---------- DATASET EXTRACT ----------

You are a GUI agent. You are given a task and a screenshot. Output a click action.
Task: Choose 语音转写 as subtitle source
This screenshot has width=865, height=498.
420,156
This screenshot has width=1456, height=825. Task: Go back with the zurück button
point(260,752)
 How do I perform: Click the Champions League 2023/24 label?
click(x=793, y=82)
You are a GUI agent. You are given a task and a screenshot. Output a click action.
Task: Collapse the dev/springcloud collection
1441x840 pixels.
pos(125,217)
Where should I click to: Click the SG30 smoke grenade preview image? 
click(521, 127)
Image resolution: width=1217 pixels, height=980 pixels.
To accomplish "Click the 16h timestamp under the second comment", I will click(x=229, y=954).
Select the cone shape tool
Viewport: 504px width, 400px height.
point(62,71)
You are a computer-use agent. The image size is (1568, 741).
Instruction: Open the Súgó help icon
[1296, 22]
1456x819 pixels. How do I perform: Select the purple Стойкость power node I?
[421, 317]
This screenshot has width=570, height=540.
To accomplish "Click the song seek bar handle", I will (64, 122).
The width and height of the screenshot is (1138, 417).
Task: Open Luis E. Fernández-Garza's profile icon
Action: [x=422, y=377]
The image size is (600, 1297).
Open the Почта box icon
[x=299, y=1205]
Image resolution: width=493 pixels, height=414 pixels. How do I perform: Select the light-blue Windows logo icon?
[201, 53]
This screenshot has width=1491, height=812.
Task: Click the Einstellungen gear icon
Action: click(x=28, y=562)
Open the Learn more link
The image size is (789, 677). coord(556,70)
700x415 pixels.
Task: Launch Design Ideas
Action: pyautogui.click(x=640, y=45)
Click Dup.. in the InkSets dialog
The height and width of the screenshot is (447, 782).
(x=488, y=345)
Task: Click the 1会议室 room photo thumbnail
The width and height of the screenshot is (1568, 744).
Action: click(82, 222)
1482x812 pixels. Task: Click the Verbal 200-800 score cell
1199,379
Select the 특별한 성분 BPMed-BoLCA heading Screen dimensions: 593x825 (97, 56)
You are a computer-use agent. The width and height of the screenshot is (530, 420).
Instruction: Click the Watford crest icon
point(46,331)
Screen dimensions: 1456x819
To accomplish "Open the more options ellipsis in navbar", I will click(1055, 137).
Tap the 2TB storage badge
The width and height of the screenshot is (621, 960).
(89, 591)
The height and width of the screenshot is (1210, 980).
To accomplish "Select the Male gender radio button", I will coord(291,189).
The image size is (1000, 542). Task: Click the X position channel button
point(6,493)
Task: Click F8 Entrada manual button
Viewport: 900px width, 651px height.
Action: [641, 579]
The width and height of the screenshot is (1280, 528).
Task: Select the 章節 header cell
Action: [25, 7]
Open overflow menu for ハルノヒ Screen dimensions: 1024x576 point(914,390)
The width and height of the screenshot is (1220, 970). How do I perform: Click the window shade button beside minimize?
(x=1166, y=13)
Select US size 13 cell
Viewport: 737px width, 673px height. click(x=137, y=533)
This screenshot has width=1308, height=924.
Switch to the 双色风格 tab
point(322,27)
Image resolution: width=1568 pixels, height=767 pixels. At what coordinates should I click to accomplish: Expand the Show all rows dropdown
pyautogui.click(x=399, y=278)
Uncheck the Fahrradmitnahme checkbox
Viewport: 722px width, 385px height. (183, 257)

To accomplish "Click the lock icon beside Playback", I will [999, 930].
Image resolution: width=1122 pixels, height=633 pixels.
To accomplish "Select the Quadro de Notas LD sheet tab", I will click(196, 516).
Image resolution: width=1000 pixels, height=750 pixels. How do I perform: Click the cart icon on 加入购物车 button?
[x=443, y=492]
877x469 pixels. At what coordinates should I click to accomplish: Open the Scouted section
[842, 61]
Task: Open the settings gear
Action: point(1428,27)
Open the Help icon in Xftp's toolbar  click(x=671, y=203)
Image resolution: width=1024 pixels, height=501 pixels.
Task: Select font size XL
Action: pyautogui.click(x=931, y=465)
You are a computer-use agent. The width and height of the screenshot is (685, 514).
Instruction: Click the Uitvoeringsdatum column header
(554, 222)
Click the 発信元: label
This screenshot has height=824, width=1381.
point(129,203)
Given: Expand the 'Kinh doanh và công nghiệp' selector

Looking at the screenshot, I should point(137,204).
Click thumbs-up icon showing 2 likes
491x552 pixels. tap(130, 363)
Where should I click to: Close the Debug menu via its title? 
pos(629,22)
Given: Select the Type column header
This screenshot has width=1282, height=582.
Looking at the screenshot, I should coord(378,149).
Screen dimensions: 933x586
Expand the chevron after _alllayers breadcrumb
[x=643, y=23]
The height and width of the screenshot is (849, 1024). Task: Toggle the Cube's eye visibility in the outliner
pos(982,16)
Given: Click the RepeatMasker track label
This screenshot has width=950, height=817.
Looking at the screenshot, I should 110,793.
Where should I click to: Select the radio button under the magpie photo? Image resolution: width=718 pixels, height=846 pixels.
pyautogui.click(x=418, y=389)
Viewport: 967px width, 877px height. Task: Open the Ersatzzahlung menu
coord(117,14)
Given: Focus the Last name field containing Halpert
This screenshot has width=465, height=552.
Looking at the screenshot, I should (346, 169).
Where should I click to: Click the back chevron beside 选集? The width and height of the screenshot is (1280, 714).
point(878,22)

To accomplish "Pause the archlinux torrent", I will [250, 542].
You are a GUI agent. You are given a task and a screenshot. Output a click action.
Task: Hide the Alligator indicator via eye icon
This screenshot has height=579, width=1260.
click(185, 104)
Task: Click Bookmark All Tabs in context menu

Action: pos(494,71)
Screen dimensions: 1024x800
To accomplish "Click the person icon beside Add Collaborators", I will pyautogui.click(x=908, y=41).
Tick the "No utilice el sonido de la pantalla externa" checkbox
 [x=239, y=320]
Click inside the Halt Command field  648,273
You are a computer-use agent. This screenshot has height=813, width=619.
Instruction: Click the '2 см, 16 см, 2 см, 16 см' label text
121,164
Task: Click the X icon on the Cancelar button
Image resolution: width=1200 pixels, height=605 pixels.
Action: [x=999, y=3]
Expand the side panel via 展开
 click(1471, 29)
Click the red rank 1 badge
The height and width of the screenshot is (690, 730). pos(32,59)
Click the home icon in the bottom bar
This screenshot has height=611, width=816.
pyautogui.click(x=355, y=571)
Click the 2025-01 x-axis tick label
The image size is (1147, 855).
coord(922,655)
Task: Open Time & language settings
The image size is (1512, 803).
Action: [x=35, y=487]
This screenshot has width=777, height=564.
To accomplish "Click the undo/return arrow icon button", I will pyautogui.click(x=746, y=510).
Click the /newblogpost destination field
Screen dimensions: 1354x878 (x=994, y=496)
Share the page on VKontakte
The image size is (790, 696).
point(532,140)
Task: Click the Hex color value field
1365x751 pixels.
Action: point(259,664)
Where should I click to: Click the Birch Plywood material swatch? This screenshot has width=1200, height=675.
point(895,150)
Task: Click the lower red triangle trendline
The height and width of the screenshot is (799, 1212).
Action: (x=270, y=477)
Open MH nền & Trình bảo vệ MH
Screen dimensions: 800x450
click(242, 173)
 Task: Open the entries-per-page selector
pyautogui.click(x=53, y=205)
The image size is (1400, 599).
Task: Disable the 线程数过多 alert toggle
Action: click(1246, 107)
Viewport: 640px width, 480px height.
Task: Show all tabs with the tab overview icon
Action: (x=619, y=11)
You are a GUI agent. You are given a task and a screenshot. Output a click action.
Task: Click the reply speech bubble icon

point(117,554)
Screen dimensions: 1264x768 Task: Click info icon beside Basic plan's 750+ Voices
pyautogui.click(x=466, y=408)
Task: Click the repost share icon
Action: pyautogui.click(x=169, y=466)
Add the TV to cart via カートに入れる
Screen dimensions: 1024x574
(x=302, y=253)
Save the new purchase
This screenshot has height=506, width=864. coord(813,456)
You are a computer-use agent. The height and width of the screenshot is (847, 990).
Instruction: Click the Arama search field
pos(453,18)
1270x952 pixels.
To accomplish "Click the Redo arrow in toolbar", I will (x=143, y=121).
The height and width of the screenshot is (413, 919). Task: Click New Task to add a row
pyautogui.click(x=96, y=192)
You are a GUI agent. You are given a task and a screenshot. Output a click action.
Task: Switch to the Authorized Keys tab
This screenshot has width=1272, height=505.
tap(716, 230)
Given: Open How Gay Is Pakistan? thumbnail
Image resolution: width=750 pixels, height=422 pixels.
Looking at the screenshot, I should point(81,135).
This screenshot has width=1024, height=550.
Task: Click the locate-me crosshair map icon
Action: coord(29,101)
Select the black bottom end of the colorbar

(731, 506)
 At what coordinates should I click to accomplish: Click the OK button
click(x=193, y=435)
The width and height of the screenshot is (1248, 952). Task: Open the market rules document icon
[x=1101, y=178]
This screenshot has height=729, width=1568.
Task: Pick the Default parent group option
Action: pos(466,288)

----------

The lines to copy are those in the records above containing the word "arrow".

To accomplish "Click the undo/return arrow icon button", I will pyautogui.click(x=746, y=510).
To accomplish "Click the Redo arrow in toolbar", I will (x=143, y=121).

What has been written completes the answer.